** Opening Task inputs block **

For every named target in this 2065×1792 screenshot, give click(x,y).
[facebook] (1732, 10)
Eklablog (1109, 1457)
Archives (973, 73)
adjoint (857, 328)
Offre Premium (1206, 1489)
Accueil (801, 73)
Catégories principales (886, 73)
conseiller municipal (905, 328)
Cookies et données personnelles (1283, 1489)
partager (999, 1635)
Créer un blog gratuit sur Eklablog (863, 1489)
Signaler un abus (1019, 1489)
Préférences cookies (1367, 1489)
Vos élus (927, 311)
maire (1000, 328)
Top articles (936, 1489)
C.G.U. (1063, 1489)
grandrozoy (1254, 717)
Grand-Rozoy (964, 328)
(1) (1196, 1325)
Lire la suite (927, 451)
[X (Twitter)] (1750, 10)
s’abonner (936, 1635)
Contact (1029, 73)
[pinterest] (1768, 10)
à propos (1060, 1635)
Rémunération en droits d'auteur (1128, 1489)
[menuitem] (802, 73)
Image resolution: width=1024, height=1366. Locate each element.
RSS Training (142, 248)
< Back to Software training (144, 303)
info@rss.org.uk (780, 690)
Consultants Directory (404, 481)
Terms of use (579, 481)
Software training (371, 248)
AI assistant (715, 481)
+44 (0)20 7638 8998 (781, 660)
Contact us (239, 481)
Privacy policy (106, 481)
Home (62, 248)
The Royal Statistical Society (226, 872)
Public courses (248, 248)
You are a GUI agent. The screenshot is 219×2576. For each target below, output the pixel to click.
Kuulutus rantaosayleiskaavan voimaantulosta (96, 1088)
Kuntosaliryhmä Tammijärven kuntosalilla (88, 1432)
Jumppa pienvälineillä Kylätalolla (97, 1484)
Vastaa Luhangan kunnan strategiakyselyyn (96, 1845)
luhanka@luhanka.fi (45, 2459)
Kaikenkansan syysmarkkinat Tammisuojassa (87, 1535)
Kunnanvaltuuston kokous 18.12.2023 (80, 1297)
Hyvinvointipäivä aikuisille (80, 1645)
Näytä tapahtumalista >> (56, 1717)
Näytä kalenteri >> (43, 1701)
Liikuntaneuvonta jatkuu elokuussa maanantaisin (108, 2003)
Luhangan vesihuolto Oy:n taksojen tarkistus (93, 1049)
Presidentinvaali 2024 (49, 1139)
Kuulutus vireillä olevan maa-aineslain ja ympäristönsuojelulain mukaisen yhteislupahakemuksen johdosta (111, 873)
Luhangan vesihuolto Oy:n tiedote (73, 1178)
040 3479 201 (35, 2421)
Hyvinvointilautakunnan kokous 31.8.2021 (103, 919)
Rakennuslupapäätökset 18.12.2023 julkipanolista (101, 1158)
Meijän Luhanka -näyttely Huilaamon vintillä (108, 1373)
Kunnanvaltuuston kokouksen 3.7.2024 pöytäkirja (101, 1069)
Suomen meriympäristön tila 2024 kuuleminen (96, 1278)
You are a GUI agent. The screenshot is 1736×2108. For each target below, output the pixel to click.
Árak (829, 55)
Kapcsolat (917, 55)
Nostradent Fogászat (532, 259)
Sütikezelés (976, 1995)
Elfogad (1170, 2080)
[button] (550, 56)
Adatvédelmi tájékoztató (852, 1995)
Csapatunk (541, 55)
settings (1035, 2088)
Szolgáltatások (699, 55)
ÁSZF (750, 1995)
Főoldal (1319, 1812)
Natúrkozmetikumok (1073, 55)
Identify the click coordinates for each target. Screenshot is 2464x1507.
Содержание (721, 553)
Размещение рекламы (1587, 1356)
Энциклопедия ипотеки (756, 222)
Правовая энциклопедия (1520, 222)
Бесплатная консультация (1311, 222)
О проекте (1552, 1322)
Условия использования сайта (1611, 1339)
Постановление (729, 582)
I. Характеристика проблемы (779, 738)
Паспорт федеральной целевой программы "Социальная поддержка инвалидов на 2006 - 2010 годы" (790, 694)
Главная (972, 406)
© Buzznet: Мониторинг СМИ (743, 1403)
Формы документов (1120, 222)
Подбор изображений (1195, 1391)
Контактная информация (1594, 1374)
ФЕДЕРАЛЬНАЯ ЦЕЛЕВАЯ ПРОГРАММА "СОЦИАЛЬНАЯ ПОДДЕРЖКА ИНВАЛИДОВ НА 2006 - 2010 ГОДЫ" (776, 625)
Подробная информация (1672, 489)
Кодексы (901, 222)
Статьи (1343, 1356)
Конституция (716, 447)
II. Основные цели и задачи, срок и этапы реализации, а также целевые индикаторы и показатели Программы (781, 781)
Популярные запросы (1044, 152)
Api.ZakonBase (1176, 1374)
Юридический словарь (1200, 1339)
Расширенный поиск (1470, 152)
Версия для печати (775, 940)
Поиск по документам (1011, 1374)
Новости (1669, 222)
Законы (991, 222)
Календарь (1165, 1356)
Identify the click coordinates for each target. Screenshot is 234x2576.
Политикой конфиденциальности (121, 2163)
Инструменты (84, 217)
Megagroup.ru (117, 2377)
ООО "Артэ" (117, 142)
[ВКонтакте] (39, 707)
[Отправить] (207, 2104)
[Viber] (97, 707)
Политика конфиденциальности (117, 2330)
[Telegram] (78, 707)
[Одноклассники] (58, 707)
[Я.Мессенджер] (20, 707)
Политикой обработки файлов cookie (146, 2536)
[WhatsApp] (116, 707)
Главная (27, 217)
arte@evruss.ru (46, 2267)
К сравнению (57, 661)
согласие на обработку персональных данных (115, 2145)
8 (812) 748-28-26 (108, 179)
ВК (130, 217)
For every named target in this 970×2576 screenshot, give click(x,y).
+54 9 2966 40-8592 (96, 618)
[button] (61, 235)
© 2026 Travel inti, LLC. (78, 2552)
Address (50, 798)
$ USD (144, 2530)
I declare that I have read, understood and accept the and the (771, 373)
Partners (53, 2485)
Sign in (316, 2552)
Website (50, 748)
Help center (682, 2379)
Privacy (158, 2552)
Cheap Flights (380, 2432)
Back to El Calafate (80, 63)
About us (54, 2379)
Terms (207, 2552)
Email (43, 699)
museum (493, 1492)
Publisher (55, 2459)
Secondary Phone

** Closing Task inputs block **

• _Task brief_
Once more, write out the records in full, exactly as they appear.

• _Answer to this problem_
For every named target in this 2065×1792 screenshot, give click(x,y).
[facebook] (1732, 10)
Eklablog (1109, 1457)
Archives (973, 73)
adjoint (857, 328)
Offre Premium (1206, 1489)
Accueil (801, 73)
Catégories principales (886, 73)
conseiller municipal (905, 328)
Cookies et données personnelles (1283, 1489)
partager (999, 1635)
Créer un blog gratuit sur Eklablog (863, 1489)
Signaler un abus (1019, 1489)
Préférences cookies (1367, 1489)
Vos élus (927, 311)
maire (1000, 328)
Top articles (936, 1489)
C.G.U. (1063, 1489)
grandrozoy (1254, 717)
Grand-Rozoy (964, 328)
(1) (1196, 1325)
Lire la suite (927, 451)
[X (Twitter)] (1750, 10)
s’abonner (936, 1635)
Contact (1029, 73)
[pinterest] (1768, 10)
à propos (1060, 1635)
Rémunération en droits d'auteur (1128, 1489)
[menuitem] (802, 73)
Image resolution: width=1024, height=1366. Locate each element.
RSS Training (142, 248)
< Back to Software training (144, 303)
info@rss.org.uk (780, 690)
Consultants Directory (404, 481)
Terms of use (579, 481)
Software training (371, 248)
AI assistant (715, 481)
+44 (0)20 7638 8998 (781, 660)
Contact us (239, 481)
Privacy policy (106, 481)
Home (62, 248)
The Royal Statistical Society (226, 872)
Public courses (248, 248)
You are a GUI agent. The screenshot is 219×2576. For each target below, output the pixel to click.
Kuulutus rantaosayleiskaavan voimaantulosta (96, 1088)
Kuntosaliryhmä Tammijärven kuntosalilla (88, 1432)
Jumppa pienvälineillä Kylätalolla (97, 1484)
Vastaa Luhangan kunnan strategiakyselyyn (96, 1845)
luhanka@luhanka.fi (45, 2459)
Kaikenkansan syysmarkkinat Tammisuojassa (87, 1535)
Kunnanvaltuuston kokous 18.12.2023 (80, 1297)
Hyvinvointipäivä aikuisille (80, 1645)
Näytä tapahtumalista >> (56, 1717)
Näytä kalenteri >> (43, 1701)
Liikuntaneuvonta jatkuu elokuussa maanantaisin (108, 2003)
Luhangan vesihuolto Oy:n taksojen tarkistus (93, 1049)
Presidentinvaali 2024 (49, 1139)
Kuulutus vireillä olevan maa-aineslain ja ympäristönsuojelulain mukaisen yhteislupahakemuksen johdosta (111, 873)
Luhangan vesihuolto Oy:n tiedote (73, 1178)
040 3479 201 (35, 2421)
Hyvinvointilautakunnan kokous 31.8.2021 (103, 919)
Rakennuslupapäätökset 18.12.2023 julkipanolista (101, 1158)
Meijän Luhanka -näyttely Huilaamon vintillä (108, 1373)
Kunnanvaltuuston kokouksen 3.7.2024 pöytäkirja (101, 1069)
Suomen meriympäristön tila 2024 kuuleminen (96, 1278)
You are a GUI agent. The screenshot is 1736×2108. For each target below, output the pixel to click.
Árak (829, 55)
Kapcsolat (917, 55)
Nostradent Fogászat (532, 259)
Sütikezelés (976, 1995)
Elfogad (1170, 2080)
[button] (550, 56)
Adatvédelmi tájékoztató (852, 1995)
Csapatunk (541, 55)
settings (1035, 2088)
Szolgáltatások (699, 55)
ÁSZF (750, 1995)
Főoldal (1319, 1812)
Natúrkozmetikumok (1073, 55)
Identify the click coordinates for each target. Screenshot is 2464x1507.
Содержание (721, 553)
Размещение рекламы (1587, 1356)
Энциклопедия ипотеки (756, 222)
Правовая энциклопедия (1520, 222)
Бесплатная консультация (1311, 222)
О проекте (1552, 1322)
Условия использования сайта (1611, 1339)
Постановление (729, 582)
I. Характеристика проблемы (779, 738)
Паспорт федеральной целевой программы "Социальная поддержка инвалидов на 2006 - 2010 годы" (790, 694)
Главная (972, 406)
© Buzznet: Мониторинг СМИ (743, 1403)
Формы документов (1120, 222)
Подбор изображений (1195, 1391)
Контактная информация (1594, 1374)
ФЕДЕРАЛЬНАЯ ЦЕЛЕВАЯ ПРОГРАММА "СОЦИАЛЬНАЯ ПОДДЕРЖКА ИНВАЛИДОВ НА 2006 - 2010 ГОДЫ" (776, 625)
Подробная информация (1672, 489)
Кодексы (901, 222)
Статьи (1343, 1356)
Конституция (716, 447)
II. Основные цели и задачи, срок и этапы реализации, а также целевые индикаторы и показатели Программы (781, 781)
Популярные запросы (1044, 152)
Api.ZakonBase (1176, 1374)
Юридический словарь (1200, 1339)
Расширенный поиск (1470, 152)
Версия для печати (775, 940)
Поиск по документам (1011, 1374)
Новости (1669, 222)
Законы (991, 222)
Календарь (1165, 1356)
Identify the click coordinates for each target. Screenshot is 234x2576.
Политикой конфиденциальности (121, 2163)
Инструменты (84, 217)
Megagroup.ru (117, 2377)
ООО "Артэ" (117, 142)
[ВКонтакте] (39, 707)
[Отправить] (207, 2104)
[Viber] (97, 707)
Политика конфиденциальности (117, 2330)
[Telegram] (78, 707)
[Одноклассники] (58, 707)
[Я.Мессенджер] (20, 707)
Политикой обработки файлов cookie (146, 2536)
[WhatsApp] (116, 707)
Главная (27, 217)
arte@evruss.ru (46, 2267)
К сравнению (57, 661)
согласие на обработку персональных данных (115, 2145)
8 (812) 748-28-26 (108, 179)
ВК (130, 217)
For every named target in this 970×2576 screenshot, give click(x,y).
+54 9 2966 40-8592 (96, 618)
[button] (61, 235)
© 2026 Travel inti, LLC. (78, 2552)
Address (50, 798)
$ USD (144, 2530)
I declare that I have read, understood and accept the and the (771, 373)
Partners (53, 2485)
Sign in (316, 2552)
Website (50, 748)
Help center (682, 2379)
Privacy (158, 2552)
Cheap Flights (380, 2432)
Back to El Calafate (80, 63)
About us (54, 2379)
Terms (207, 2552)
Email (43, 699)
museum (493, 1492)
Publisher (55, 2459)
Secondary Phone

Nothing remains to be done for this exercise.